Metro

Indie big nabs $weet new gig

The No. 2 official in the state Independence Party has landed on his feet after losing a $100,000-a-year job in the state Senate two years ago.

His new gig? What else but a new job with the state Senate, this time at $75,000 a year.

Records show Tom Connolly, vice chairman of the influential third party, was hired by Republican state Sen. Philip Boyle (R-Islip) soon after he was elected in a tight race last November with support from both the Independence and Conservative parties.

Boyle told The Post that he’d known Connolly for years and that the endorsement had nothing to do with his hiring.

“They’ve endorsed me in my other elections long before I met Tom,” said Boyle, who also happens to be a friend of party chairman Frank MacKay. “I don’t care what party someone belongs to.”

Connolly will be working as Boyle’s office manager and “will not be involved in policy making,” the senator insisted.
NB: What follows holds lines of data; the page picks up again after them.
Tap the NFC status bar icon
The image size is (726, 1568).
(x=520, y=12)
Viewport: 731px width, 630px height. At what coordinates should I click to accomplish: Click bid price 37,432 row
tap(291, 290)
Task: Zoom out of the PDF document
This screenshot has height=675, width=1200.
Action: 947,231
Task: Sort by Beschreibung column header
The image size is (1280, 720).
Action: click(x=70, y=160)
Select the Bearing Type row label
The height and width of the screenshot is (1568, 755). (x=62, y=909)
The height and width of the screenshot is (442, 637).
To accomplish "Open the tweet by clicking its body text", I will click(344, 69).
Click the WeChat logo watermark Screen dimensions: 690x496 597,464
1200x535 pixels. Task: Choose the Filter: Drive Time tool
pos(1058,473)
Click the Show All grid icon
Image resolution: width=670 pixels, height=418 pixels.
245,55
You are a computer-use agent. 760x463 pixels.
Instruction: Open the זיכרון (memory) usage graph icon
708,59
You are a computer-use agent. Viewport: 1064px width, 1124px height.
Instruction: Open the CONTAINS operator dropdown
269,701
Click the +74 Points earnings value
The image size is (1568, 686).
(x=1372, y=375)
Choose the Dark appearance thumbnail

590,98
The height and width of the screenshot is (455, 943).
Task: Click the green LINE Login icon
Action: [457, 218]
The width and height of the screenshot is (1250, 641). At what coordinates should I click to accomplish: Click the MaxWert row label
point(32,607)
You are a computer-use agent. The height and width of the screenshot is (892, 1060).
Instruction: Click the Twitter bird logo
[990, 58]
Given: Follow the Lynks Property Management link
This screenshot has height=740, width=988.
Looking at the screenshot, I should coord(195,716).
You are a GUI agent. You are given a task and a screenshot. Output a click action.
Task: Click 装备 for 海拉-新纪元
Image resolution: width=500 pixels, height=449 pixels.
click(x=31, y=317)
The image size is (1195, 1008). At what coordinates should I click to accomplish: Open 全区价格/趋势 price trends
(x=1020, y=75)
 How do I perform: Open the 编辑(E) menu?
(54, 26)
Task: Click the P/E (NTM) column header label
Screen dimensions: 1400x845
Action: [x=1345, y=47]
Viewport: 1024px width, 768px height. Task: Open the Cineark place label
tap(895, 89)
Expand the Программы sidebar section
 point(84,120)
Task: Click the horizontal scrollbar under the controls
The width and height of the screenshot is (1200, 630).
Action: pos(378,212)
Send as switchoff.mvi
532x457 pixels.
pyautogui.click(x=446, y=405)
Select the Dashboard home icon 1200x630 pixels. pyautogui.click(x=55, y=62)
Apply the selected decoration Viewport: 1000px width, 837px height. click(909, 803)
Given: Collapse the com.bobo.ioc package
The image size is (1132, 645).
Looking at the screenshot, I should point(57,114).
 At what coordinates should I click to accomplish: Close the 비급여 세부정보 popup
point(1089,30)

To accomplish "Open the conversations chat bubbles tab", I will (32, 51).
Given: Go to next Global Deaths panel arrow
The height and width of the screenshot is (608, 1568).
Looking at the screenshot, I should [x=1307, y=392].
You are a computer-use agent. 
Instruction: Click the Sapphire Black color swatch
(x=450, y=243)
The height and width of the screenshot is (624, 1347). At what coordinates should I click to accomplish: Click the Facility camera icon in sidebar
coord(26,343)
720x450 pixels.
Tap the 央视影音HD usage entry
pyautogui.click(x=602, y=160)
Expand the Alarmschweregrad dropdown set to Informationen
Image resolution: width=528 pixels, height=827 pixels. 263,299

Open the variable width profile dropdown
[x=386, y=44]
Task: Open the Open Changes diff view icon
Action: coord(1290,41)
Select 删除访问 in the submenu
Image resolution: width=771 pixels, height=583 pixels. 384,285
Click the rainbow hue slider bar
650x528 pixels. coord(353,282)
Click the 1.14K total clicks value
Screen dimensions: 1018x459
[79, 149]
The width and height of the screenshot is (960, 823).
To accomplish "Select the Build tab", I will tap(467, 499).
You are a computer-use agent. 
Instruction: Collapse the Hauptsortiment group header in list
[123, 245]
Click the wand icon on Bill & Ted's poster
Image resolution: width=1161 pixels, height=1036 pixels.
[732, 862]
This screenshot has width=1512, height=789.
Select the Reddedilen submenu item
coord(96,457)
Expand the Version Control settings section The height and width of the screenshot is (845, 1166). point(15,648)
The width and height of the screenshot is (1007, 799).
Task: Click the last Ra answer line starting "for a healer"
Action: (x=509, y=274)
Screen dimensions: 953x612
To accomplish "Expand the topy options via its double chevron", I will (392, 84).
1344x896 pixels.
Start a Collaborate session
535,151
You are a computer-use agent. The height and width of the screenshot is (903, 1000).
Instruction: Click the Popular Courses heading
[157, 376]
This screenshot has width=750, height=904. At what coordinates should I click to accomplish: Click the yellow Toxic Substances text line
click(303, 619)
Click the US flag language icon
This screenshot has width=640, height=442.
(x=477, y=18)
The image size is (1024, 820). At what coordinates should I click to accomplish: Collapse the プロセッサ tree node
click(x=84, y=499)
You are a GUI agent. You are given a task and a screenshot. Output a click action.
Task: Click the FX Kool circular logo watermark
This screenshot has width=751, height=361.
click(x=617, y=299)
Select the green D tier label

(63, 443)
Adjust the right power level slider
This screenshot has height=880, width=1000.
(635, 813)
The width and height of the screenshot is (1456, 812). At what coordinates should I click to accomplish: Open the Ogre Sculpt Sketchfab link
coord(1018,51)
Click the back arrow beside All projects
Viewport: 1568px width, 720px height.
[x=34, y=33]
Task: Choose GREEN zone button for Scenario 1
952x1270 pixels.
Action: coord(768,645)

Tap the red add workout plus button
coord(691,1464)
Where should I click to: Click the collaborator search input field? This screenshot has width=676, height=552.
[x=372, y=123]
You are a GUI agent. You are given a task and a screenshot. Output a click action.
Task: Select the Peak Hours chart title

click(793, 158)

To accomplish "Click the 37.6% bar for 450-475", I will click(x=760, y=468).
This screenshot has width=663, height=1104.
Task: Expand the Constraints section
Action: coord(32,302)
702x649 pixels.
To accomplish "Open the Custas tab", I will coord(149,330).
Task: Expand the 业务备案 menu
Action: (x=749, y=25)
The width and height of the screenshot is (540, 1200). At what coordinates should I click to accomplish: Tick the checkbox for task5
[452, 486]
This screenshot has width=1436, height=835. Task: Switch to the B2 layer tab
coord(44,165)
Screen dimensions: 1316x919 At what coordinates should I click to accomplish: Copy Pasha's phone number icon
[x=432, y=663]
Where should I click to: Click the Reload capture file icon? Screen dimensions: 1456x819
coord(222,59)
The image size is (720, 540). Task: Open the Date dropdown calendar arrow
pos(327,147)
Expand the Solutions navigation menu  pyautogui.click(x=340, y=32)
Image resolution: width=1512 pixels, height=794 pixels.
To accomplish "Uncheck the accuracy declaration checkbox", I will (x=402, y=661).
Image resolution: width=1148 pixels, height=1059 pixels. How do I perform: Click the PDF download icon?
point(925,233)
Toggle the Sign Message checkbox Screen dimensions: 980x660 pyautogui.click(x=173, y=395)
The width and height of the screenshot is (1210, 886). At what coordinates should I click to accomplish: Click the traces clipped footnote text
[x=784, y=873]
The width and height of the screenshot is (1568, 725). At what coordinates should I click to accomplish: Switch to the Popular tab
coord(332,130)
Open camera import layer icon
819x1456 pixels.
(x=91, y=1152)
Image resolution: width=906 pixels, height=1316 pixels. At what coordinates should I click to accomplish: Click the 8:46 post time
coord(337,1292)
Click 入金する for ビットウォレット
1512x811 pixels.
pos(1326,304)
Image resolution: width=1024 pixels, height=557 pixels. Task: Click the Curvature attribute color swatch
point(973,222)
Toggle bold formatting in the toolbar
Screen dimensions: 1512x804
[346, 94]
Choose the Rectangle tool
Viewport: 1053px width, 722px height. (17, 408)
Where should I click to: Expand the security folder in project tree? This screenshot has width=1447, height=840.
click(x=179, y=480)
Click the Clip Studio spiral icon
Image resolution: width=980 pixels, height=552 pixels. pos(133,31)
Frank Morano, a former Independence Party activist, charged that Connolly’s position is a thinly disguised political sinecure.

“I suspect this is little more than a place to park him as he does political work,” said Morano, who had a falling out with the party in 2010.

Boyle said that would violate a “strict ethical line” and won’t happen.

After hours, of course, Connolly can do whatever he wants. Usually, that involves helping Republicans keep control of the state Senate.

That was the setup he enjoyed for more than a decade until his previous boss, former state Sen. Carl Kruger, was caught taking bribes and hauled off to federal prison.

So for two years, Connolly was off the government payroll. Until now.

But he still had money coming in. Records show Connolly received $25,000 last year from the Independence Party’s “Chairman’s Club,” one of the party’s three separate campaign committees.

Another of those committees figured prominently in the trial of GOP consultant John Haggerty, who was convicted of swiping $750,000 of $1.2 million channeled by Mayor Bloomberg through the party’s “housekeeping” account in 2009 for what was supposed to be an election day poll-watching operation.

Susan Lerner, director of Common Cause New York, said Connolly typifies how Albany operates.

“The is a perfect example of the permanent government taking care of itself,” she said.